Cette dimension est essentielle pour comprendre les soutiens qu’il a mobilisés en Europe. Sa libération est célébrée par la droite et l'extrême droite françaises ainsi que par les réseaux pro-israéliens. De Marine Le Pen à Éric Zemmour, en passant par Bernard Henri-Lévy, les réactions se sont bousculées pour saluer une victoire pour la "liberté d’expression".
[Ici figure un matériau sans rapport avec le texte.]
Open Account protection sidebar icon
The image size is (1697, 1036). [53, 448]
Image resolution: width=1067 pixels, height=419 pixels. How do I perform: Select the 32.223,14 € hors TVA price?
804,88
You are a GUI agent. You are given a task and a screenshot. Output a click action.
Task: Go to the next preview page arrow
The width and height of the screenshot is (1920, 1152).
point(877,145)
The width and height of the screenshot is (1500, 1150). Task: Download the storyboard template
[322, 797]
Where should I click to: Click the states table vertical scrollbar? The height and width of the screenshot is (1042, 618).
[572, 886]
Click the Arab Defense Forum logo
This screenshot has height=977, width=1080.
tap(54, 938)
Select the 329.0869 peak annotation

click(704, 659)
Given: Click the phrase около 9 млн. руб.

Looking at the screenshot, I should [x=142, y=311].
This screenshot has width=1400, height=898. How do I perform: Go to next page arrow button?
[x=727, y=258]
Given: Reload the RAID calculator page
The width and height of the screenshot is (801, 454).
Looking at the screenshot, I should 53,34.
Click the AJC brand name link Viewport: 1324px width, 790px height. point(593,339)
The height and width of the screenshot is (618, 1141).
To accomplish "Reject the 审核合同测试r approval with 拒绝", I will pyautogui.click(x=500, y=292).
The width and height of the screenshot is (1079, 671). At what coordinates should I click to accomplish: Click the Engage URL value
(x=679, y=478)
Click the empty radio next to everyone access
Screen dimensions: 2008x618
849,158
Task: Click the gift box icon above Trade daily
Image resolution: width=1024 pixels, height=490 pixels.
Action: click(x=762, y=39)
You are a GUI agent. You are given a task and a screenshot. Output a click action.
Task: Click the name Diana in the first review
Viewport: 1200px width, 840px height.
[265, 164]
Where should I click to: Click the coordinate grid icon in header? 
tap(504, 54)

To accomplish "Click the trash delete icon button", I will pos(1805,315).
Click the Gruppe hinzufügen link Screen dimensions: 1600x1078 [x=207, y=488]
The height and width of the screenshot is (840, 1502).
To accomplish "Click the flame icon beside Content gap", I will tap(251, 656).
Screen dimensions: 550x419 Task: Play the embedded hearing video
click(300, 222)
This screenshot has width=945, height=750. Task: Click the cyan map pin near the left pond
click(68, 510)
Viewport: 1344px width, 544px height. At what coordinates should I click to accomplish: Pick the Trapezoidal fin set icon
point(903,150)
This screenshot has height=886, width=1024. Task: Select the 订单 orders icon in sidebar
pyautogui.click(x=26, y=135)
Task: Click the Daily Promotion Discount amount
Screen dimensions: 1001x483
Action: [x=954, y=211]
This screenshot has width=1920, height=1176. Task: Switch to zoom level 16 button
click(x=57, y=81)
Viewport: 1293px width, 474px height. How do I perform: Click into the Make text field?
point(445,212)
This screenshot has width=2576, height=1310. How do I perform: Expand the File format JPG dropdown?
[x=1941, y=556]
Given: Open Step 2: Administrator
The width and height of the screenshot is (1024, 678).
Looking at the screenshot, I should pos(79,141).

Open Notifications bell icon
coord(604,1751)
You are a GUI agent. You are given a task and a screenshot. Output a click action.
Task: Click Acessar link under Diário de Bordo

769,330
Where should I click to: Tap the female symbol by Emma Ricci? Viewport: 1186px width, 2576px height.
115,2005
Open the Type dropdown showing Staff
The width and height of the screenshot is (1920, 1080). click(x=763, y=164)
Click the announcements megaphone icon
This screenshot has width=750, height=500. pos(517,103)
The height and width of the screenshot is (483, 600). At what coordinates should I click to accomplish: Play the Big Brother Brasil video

La gauche, elle, est restée plus mesurée. Embarrassée par le profil idéologique de l’homme, elle a globalement salué sa libération tout en rappelant que la méthode brutale à l’encontre de l’Algérie privilégiée par l’ex-ministre de l'intérieur Bruno Retailleau "a été totalement contre-productive", comme le souligne Olivier Faure, le Premier secrétaire du Parti Socialiste. 

Entre réalisme diplomatique et opacité judiciaire

La gestion de ce dossier par Alger montre sa détermination à traiter ces questions selon ses propres critères. Le pays affirme sa souveraineté judiciaire tout en tenant compte des réalités diplomatiques. La libération de Sansal s'inscrit de surcroît dans un contexte régional complexe. L'Algérie mène une lutte active contre ses rivaux régionaux et la propagation du terrorisme au Sahel. Elle doit par conséquent composer avec ses partenaires internationaux. 

La libération de Boualem Sansal résulte en définitive d'une situation diplomatique complexe en coulisse. L'Algérie a souhaité montrer sa capacité à dialoguer avec ses partenaires européens. Elle a aussi affirmé son droit à juger ses affaires internes selon sa législation. Elle doit naviguer entre relations internationales fluctuantes et stabilité intérieure vacillante. La libération de Sansal est un épisode de cette navigation délicate.

La demande allemande a par ailleurs offert une issue honorable au gouvernement algérien. Un moyen de libérer un prisonnier encombrant sans se soumettre à la France.

La mobilisation générale en Europe en faveur de la libération de Boualem Sansal s’inscrit ainsi dans une dynamique impérialiste où l'Occident collectif choisit ses héros et martyrs, issus du sud global, uniquement s’ils servent leurs agenda et se préoccupe peu du sort des populations au final.